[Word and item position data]
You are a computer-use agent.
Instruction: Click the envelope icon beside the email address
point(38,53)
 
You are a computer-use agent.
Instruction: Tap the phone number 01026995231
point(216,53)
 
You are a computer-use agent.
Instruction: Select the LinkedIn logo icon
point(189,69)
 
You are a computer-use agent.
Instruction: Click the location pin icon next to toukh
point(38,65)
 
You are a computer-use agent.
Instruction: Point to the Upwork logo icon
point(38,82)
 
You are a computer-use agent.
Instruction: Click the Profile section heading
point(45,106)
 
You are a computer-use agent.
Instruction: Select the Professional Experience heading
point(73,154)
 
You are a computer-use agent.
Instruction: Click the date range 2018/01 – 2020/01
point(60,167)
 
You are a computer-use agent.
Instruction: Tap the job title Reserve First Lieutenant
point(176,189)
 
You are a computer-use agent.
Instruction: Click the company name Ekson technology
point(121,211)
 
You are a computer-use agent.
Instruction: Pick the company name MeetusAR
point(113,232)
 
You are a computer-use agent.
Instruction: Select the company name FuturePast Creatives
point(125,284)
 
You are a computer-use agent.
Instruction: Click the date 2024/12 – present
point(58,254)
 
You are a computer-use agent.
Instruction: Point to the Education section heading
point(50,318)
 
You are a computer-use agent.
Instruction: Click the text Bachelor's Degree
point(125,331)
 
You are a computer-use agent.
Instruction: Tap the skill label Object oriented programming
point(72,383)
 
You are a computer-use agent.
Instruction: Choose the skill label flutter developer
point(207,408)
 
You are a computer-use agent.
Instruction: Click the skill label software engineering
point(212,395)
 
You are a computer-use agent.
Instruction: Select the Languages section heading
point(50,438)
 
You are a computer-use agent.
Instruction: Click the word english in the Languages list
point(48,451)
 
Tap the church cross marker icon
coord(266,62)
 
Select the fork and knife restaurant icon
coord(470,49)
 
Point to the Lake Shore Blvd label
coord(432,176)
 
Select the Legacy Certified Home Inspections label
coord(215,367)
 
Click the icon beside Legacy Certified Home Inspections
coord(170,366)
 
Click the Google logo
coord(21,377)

(What is being asked)
Retype all of the material above word for word, with every line and coordinate unchanged.

(Finished task)
You are a computer-use agent.
Instruction: Click the envelope icon beside the email address
point(38,53)
 
You are a computer-use agent.
Instruction: Tap the phone number 01026995231
point(216,53)
 
You are a computer-use agent.
Instruction: Select the LinkedIn logo icon
point(189,69)
 
You are a computer-use agent.
Instruction: Click the location pin icon next to toukh
point(38,65)
 
You are a computer-use agent.
Instruction: Point to the Upwork logo icon
point(38,82)
 
You are a computer-use agent.
Instruction: Click the Profile section heading
point(45,106)
 
You are a computer-use agent.
Instruction: Select the Professional Experience heading
point(73,154)
 
You are a computer-use agent.
Instruction: Click the date range 2018/01 – 2020/01
point(60,167)
 
You are a computer-use agent.
Instruction: Tap the job title Reserve First Lieutenant
point(176,189)
 
You are a computer-use agent.
Instruction: Click the company name Ekson technology
point(121,211)
 
You are a computer-use agent.
Instruction: Pick the company name MeetusAR
point(113,232)
 
You are a computer-use agent.
Instruction: Select the company name FuturePast Creatives
point(125,284)
 
You are a computer-use agent.
Instruction: Click the date 2024/12 – present
point(58,254)
 
You are a computer-use agent.
Instruction: Point to the Education section heading
point(50,318)
 
You are a computer-use agent.
Instruction: Click the text Bachelor's Degree
point(125,331)
 
You are a computer-use agent.
Instruction: Tap the skill label Object oriented programming
point(72,383)
 
You are a computer-use agent.
Instruction: Choose the skill label flutter developer
point(207,408)
 
You are a computer-use agent.
Instruction: Click the skill label software engineering
point(212,395)
 
You are a computer-use agent.
Instruction: Select the Languages section heading
point(50,438)
 
You are a computer-use agent.
Instruction: Click the word english in the Languages list
point(48,451)
 
Tap the church cross marker icon
coord(266,62)
 
Select the fork and knife restaurant icon
coord(470,49)
 
Point to the Lake Shore Blvd label
coord(432,176)
 
Select the Legacy Certified Home Inspections label
coord(215,367)
 
Click the icon beside Legacy Certified Home Inspections
coord(170,366)
 
Click the Google logo
coord(21,377)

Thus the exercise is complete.